[RAW DATA — start]
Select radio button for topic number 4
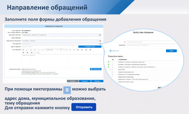(110, 70)
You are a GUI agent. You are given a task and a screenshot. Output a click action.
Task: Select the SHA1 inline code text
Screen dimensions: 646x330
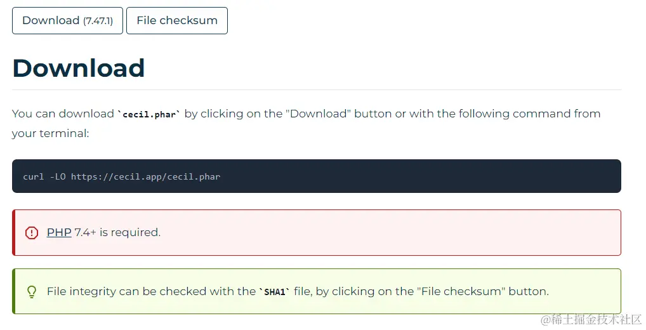[x=274, y=292]
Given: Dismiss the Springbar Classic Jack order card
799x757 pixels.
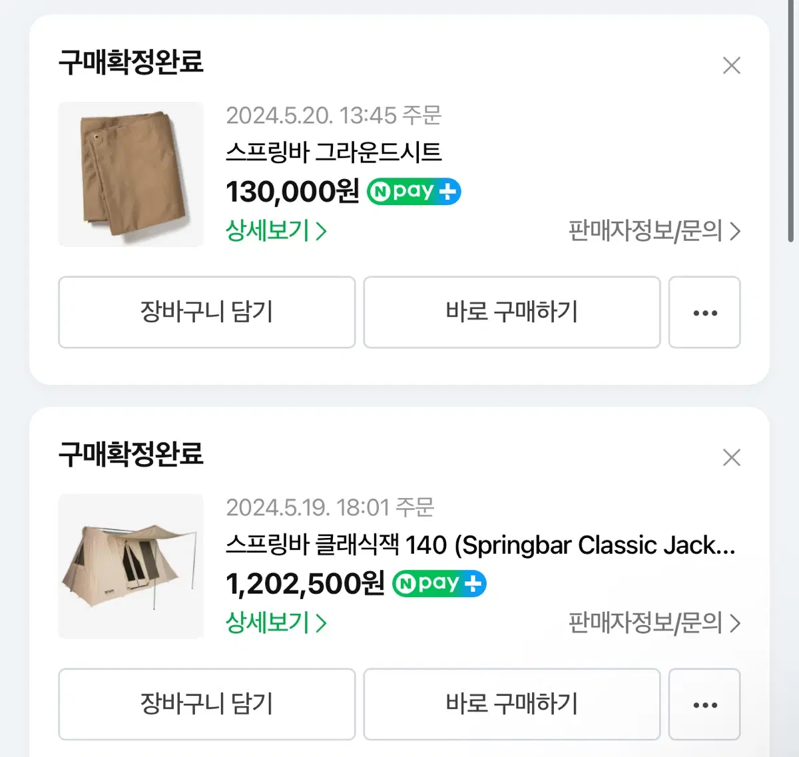Looking at the screenshot, I should 731,457.
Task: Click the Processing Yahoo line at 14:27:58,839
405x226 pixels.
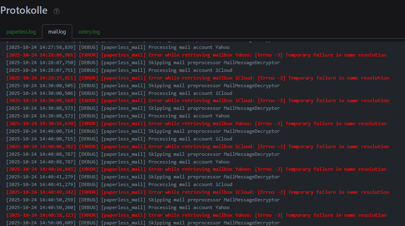Action: [118, 47]
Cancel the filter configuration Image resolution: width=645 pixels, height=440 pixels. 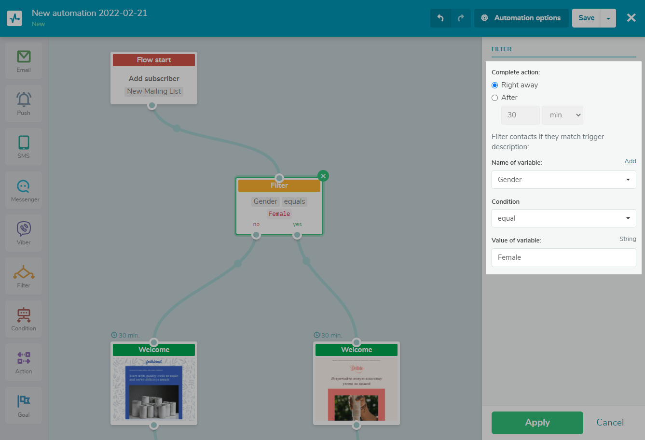(610, 422)
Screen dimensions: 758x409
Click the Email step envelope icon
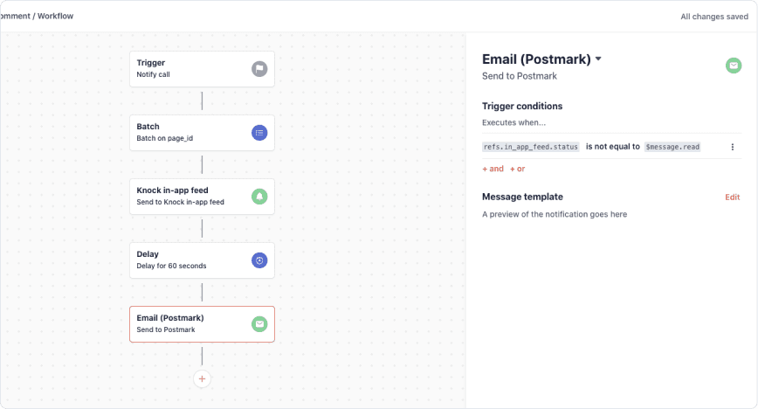(259, 324)
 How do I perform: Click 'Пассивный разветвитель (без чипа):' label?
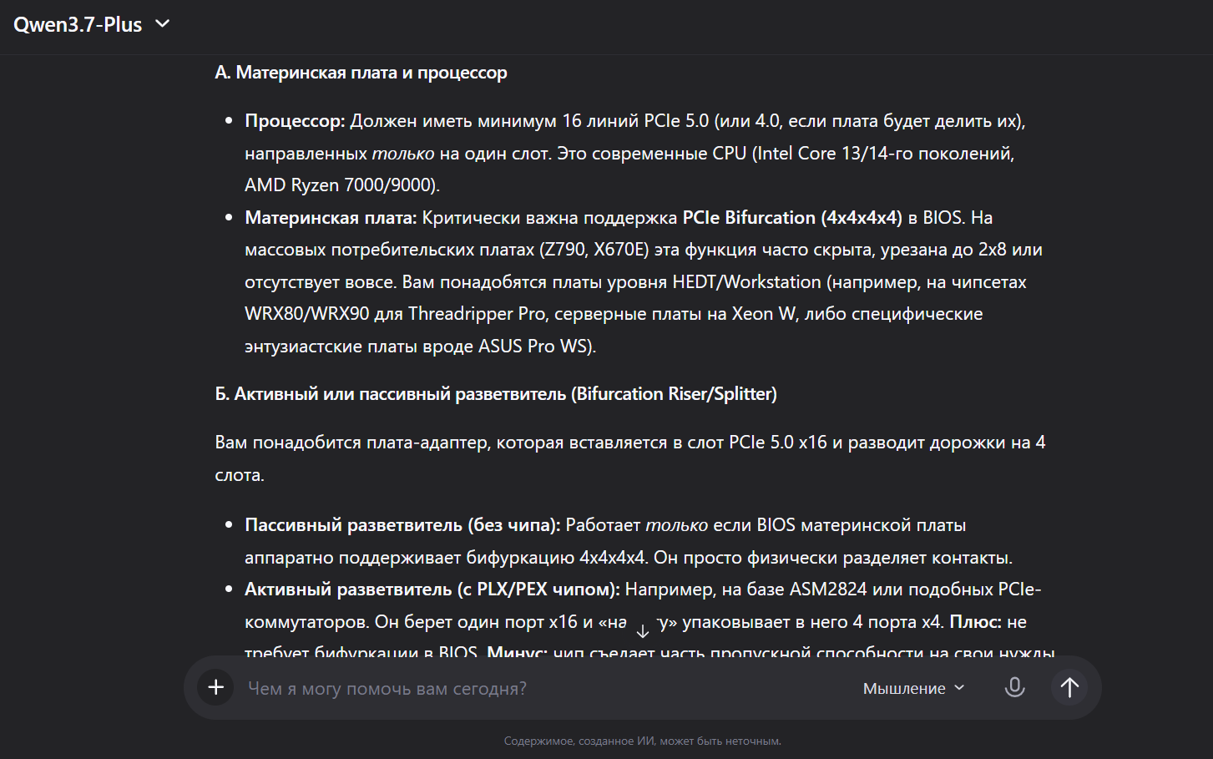pos(402,525)
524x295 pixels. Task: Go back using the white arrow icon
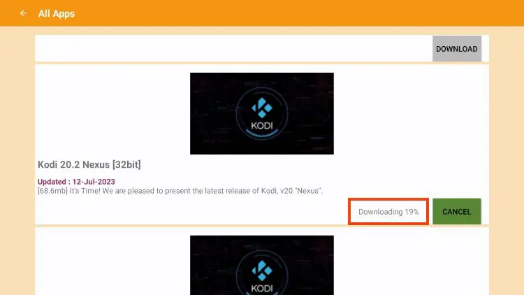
[RAW DATA — finish]
- _TRY IT_: For the entries above, print exactly the lines between the one with "Task: Select the SHA1 inline code text" and the one with "Task: Click the", inclusive, with no pictures.

- _RESPONSE TO THE EXERCISE_:
Task: Select the SHA1 inline code text
Screen dimensions: 646x330
[x=274, y=292]
Given: Dismiss the Springbar Classic Jack order card
799x757 pixels.
Looking at the screenshot, I should 731,457.
Task: Click the Processing Yahoo line at 14:27:58,839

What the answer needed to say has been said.